======== PAGE EXCERPT ========

In chapter 24, Tacitus writes that Ireland’s extent is small when compared with Britain, but exceeds the islands of “our” seas (Sardinia, Sicily). Notice that the Brigantes have territory in Ireland also.

“In soil and climate, in the disposition, temper, and habits of its population, Ireland differs but little from Britain.”

“I have often heard Agricola say that a single legion with a few auxiliaries could conquer and occupy Ireland, and that it would have a salutary effect on Britain for the Roman arms to be seen everywhere, and for freedom, so to speak, to be banished from its sight.”

Meanwhile, Agricola was campaigning in the north when the Caledonii took the opportunity to attack the forts to the rear of Agricola’s campaigning column.

Seeking to confront the Caledonii, and without knowing from which glens they would emerge, Agricola split his forces into three separate battlegroups.

The Caledonians, correctly identifying the weakest, most exposed Roman battlegroup gathered their forces together and attacked and almost conquered Legio IX, the Ninth legion. This attack was fought off only with difficulty and reliance on a relief column led by Agricola.

Sometime after 108 CE, Legio IX disappeared from the records. The popular version of events is that the Ninth ~ numbering about 5,000 men ~ was sent to vanquish the Picts in Caledonia and mysteriously never returned. The real reason that the Ninth “disappeared” is probably much more mundane in that they were likely disbanded, but who knows? At any rate, a popular film The Eagle has been made about this question, with the usual Hollywood distortions.

======== DATASET RECORDS ========

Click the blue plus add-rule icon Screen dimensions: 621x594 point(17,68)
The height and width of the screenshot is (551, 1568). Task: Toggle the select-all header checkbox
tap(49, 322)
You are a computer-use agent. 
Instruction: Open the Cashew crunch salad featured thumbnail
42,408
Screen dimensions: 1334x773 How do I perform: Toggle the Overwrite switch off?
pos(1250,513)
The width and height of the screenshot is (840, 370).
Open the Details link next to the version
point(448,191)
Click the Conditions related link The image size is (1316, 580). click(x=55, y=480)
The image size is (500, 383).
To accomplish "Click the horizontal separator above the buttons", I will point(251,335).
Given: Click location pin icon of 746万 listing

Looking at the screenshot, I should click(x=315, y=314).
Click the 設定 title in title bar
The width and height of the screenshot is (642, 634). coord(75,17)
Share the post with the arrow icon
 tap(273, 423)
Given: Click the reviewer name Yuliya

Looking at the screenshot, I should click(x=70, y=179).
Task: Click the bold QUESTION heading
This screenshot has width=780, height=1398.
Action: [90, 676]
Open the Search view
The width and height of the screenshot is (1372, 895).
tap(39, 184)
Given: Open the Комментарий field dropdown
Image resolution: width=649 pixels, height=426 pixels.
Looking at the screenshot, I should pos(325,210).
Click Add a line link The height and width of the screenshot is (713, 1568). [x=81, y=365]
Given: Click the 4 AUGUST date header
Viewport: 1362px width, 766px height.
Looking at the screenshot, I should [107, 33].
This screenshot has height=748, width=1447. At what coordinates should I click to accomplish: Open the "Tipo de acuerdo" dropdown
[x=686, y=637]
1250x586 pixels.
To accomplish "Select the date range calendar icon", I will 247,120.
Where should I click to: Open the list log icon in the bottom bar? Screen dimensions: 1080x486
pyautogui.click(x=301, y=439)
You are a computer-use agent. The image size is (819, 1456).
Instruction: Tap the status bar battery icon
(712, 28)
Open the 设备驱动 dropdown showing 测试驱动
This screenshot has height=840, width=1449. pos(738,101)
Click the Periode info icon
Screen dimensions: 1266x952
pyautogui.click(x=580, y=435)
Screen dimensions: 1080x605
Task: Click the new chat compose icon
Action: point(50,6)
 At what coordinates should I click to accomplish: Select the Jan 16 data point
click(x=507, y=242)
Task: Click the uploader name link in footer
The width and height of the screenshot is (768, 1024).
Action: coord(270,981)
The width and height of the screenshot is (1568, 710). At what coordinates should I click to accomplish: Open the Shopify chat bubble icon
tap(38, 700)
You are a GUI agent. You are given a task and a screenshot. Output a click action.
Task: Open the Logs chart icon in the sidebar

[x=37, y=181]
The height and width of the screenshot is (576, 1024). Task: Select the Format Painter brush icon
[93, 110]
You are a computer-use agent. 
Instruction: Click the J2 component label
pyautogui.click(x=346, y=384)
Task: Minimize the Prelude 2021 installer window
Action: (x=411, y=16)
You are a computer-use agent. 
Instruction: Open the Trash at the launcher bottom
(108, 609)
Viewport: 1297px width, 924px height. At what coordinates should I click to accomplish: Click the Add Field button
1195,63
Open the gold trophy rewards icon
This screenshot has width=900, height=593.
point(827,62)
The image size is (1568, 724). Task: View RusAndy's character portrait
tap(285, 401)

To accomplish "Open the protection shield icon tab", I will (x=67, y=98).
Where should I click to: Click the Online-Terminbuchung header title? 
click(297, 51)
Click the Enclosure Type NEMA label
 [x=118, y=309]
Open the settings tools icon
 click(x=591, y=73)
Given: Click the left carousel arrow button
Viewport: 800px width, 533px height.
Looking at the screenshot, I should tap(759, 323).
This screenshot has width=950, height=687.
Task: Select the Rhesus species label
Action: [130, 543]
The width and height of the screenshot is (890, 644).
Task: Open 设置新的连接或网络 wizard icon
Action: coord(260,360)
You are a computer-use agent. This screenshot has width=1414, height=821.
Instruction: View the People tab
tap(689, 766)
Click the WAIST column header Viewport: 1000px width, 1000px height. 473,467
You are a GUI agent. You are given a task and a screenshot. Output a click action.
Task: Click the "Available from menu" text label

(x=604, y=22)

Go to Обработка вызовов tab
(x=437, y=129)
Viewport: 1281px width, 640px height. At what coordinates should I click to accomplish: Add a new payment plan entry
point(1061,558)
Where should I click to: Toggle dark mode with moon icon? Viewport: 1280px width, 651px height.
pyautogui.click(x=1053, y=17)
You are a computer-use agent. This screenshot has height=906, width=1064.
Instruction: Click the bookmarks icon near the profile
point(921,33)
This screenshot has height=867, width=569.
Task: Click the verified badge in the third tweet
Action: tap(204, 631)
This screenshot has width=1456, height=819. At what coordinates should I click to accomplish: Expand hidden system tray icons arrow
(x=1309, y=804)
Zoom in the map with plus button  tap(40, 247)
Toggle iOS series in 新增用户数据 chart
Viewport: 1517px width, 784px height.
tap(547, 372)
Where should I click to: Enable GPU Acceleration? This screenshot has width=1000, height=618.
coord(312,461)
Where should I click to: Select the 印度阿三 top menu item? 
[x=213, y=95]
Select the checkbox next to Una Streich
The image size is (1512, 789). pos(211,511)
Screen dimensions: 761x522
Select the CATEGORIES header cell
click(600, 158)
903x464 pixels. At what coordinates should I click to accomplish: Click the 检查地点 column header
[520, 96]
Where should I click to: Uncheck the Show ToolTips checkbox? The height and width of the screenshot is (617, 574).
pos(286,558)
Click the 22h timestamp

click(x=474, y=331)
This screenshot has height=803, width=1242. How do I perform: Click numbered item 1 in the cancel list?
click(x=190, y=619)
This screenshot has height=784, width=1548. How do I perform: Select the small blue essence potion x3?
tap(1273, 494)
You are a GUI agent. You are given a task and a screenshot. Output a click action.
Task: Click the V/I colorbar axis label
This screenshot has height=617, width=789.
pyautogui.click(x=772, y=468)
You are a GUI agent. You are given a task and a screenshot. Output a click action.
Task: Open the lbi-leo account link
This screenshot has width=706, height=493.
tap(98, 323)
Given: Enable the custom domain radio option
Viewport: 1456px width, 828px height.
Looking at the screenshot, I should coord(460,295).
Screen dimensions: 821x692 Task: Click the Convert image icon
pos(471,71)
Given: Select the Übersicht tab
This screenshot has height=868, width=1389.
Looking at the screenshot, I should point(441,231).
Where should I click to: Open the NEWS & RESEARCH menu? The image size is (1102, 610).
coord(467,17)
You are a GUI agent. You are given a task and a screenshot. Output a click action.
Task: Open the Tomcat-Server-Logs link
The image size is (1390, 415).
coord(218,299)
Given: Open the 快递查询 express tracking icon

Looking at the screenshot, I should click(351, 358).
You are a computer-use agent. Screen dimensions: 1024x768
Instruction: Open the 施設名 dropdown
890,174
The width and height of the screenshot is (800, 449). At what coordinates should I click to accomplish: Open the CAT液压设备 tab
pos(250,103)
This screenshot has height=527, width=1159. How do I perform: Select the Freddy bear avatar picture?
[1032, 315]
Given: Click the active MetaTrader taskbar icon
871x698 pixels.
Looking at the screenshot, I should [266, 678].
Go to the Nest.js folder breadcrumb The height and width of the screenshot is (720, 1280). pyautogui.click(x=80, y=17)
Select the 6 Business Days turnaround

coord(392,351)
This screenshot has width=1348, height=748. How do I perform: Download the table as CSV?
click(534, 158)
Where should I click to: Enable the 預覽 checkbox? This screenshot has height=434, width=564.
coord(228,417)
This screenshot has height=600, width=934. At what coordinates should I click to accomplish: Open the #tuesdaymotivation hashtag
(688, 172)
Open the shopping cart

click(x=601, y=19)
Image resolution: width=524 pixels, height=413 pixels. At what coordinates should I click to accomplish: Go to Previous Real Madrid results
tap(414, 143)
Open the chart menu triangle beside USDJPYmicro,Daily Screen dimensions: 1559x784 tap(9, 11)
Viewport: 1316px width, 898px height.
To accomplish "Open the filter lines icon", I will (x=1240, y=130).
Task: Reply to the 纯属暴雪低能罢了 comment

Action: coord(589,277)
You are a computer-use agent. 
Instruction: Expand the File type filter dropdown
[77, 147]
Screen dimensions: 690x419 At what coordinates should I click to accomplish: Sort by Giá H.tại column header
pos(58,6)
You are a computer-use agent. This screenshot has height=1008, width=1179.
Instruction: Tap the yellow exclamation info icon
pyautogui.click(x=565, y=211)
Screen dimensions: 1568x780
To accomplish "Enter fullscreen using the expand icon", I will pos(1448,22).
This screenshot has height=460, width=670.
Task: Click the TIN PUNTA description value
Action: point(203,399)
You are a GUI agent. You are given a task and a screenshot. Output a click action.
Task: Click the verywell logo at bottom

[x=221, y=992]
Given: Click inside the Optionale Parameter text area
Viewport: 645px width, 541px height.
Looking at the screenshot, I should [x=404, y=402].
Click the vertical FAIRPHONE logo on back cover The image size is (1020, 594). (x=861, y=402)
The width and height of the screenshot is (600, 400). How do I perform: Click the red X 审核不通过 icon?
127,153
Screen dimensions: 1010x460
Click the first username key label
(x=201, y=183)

========

Reproduce the passage on Agricola, Ireland, and the Ninth legion word for word, from start to finish.

In chapter 24, Tacitus writes that Ireland’s extent is small when compared with Britain, but exceeds the islands of “our” seas (Sardinia, Sicily). Notice that the Brigantes have territory in Ireland also.

“In soil and climate, in the disposition, temper, and habits of its population, Ireland differs but little from Britain.”

“I have often heard Agricola say that a single legion with a few auxiliaries could conquer and occupy Ireland, and that it would have a salutary effect on Britain for the Roman arms to be seen everywhere, and for freedom, so to speak, to be banished from its sight.”

Meanwhile, Agricola was campaigning in the north when the Caledonii took the opportunity to attack the forts to the rear of Agricola’s campaigning column.

Seeking to confront the Caledonii, and without knowing from which glens they would emerge, Agricola split his forces into three separate battlegroups.

The Caledonians, correctly identifying the weakest, most exposed Roman battlegroup gathered their forces together and attacked and almost conquered Legio IX, the Ninth legion. This attack was fought off only with difficulty and reliance on a relief column led by Agricola.

Sometime after 108 CE, Legio IX disappeared from the records. The popular version of events is that the Ninth ~ numbering about 5,000 men ~ was sent to vanquish the Picts in Caledonia and mysteriously never returned. The real reason that the Ninth “disappeared” is probably much more mundane in that they were likely disbanded, but who knows? At any rate, a popular film The Eagle has been made about this question, with the usual Hollywood distortions.